Using this approach in Coda is not a big leap but it does require the ability to integrate a search UI into the Coda framework. A search UI is no different than a a web form and we all know this is not ideally possible in the current release. Another requirement for seamless search experiences into large data sets is need for the form to interact with the search index over HTTP. Again, this is not presently possible in Coda and why I specifically asked about it during the maker webinar.
#2 Extract and Instantiate
The integrated scripting engine (Google Apps Script) which is provided as a containerized application server behind every Google doc is ideal for processing requests over HTTP to services such as Firebase and Firestore. But, the Google Apps Script model also supports inline HTML panels that run in the sidebar of all Google documents.
This makes it possible to utilize dynamic HTML apps in the context of Google server-side containers for automation. Quite literally, an HTML app integrated into a spreadsheet instance has the ability to use the real-time aspects of Firebase.
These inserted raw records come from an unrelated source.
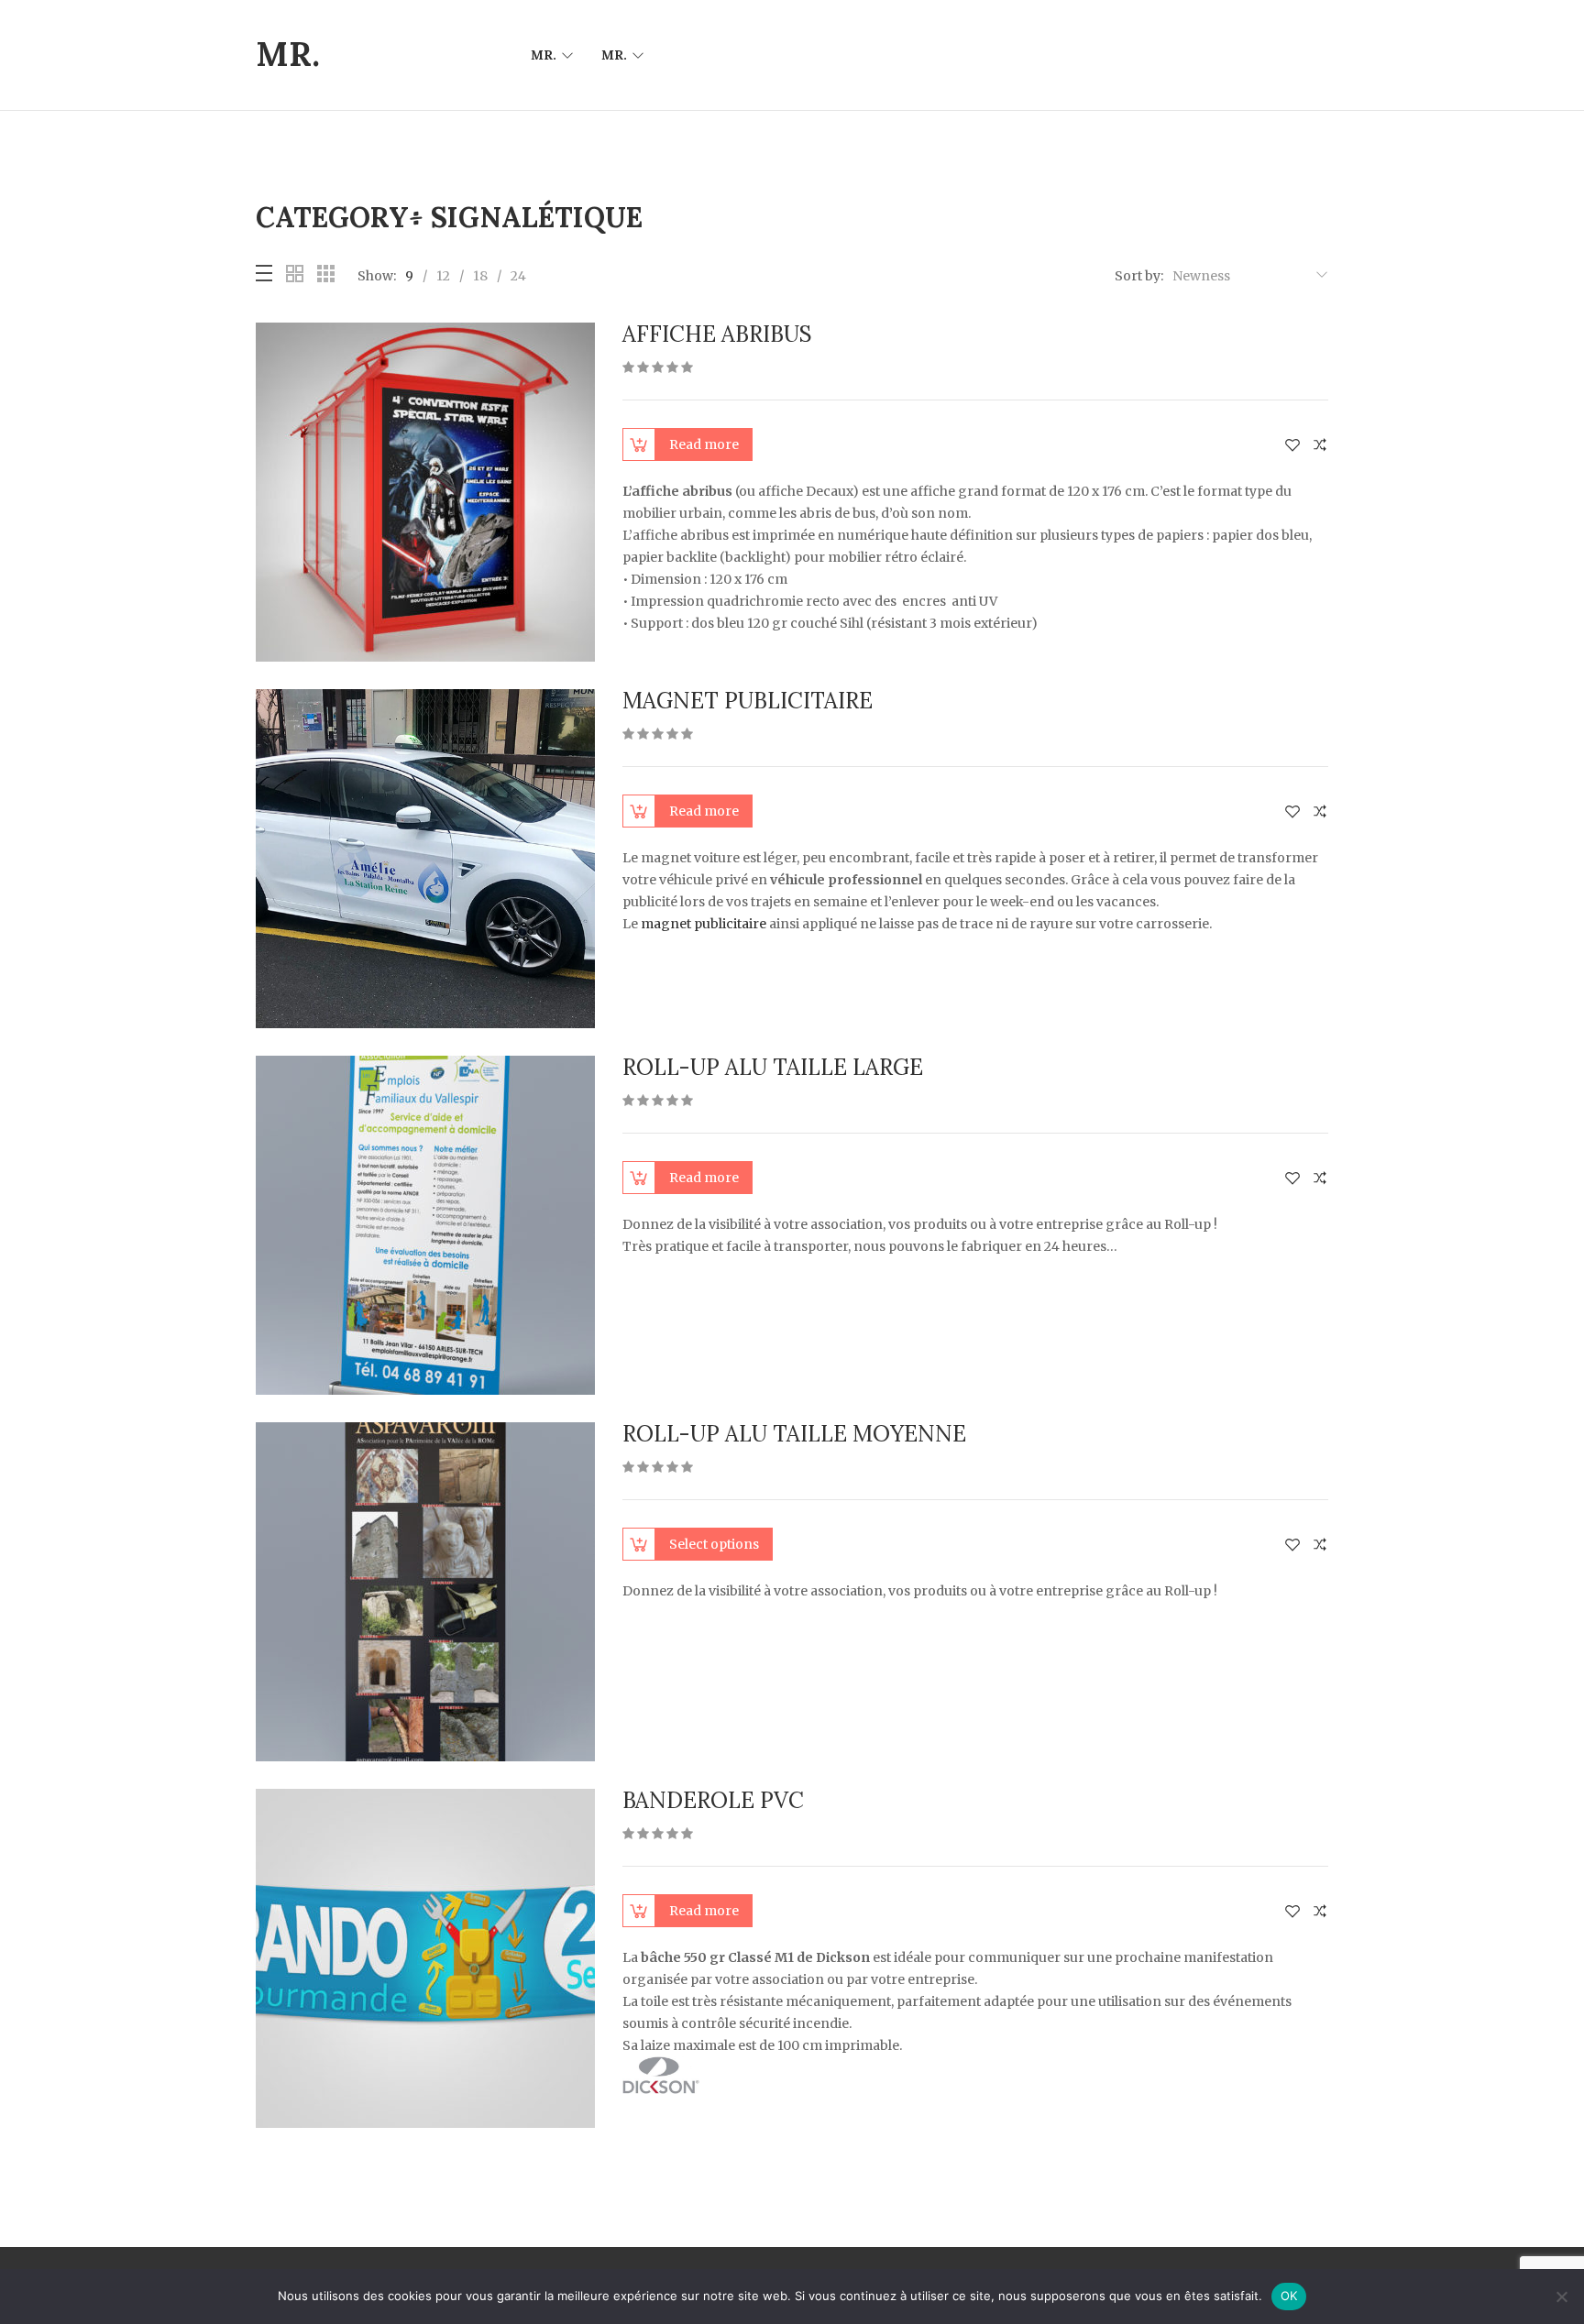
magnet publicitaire (703, 923)
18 (480, 276)
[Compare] (1320, 444)
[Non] (1561, 2296)
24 (518, 276)
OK (1289, 2295)
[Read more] (638, 444)
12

By setting the client ID context in javascript in the app, Firebase can instantly synchronize the spreadsheet with thousands of transactions. It’s able to do this because (i) a sockets connection is zippy fast, and (ii) Google Apps Script handles arrays quite efficiently.
Updating Big Data
Once again, record locking and updates back into the Firebase environment is fully supported because it’s a real-time architecture; changes occur in real-time which ostensibly eliminates collisions and other concurrent editing issues. I don’t want to trivialize this, but for most applications, a real-time architecture comes with big advantages that allow me to be lazy.
Data Science Operations
To use 800,000 client records in any sort of analytical process is not easy. You need ways to extract and run processes that stem from various aggregations that are maintained as the data changes. But there are some tools that make this practical.
I use Streamlit as the rendering layer for all Python-based data science apps. It includes a very advanced data caching approach that I do not fully understand but I certainly enjoy its advantages. It allows me to create a client web app that can load a million items in a few seconds and allow users to begin slicing and dicing the data.
Firebase, Firestore, Google Docs, Google Apps Script, Streamlit - I stand on the shoulders of giants.